- Opening Delimiter -

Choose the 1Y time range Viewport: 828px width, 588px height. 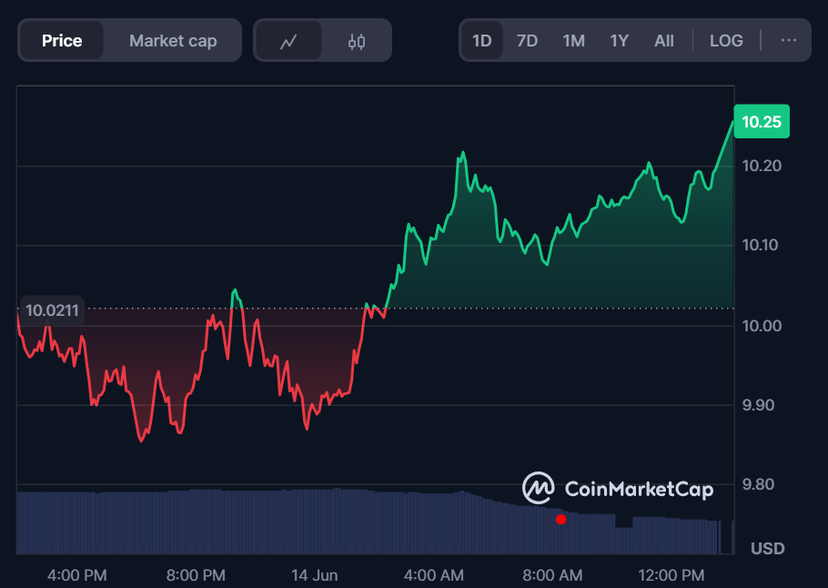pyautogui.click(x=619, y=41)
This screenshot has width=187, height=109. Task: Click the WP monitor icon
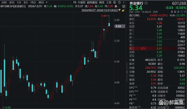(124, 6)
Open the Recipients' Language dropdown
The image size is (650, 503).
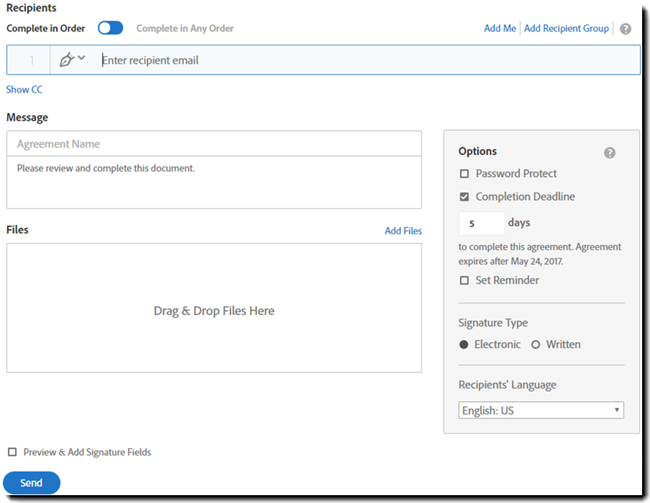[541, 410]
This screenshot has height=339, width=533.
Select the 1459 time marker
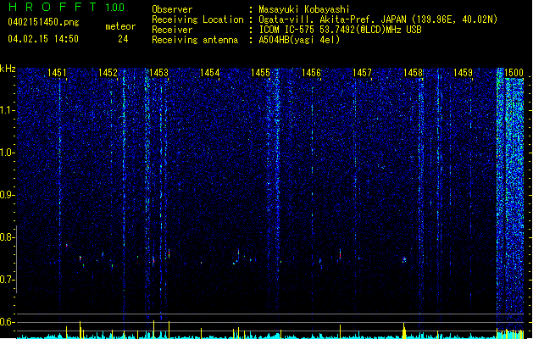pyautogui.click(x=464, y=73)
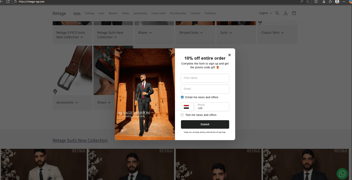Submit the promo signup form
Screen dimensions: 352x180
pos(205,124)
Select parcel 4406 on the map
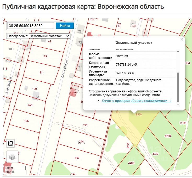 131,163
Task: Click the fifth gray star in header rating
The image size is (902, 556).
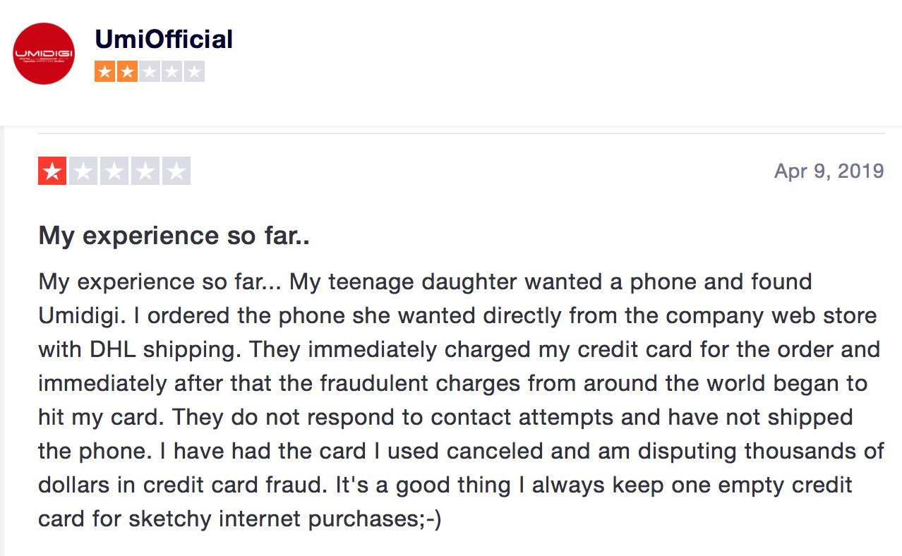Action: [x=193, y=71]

- Closing Delimiter -

Would you restate, word for word, the lines from the one holding "This screenshot has width=187, height=109." through the end of the material above? Omit the pictures.

▸ ANSWER SPACE
This screenshot has width=187, height=109. Task: Click the WP monitor icon
(124, 6)
Open the Recipients' Language dropdown
The image size is (650, 503).
[541, 410]
This screenshot has height=339, width=533.
Select the 1459 time marker
pyautogui.click(x=464, y=73)
Submit the promo signup form
Screen dimensions: 352x180
pos(205,124)
Select parcel 4406 on the map
 131,163
Task: Click the fifth gray star in header rating
The image size is (902, 556).
Action: [x=193, y=71]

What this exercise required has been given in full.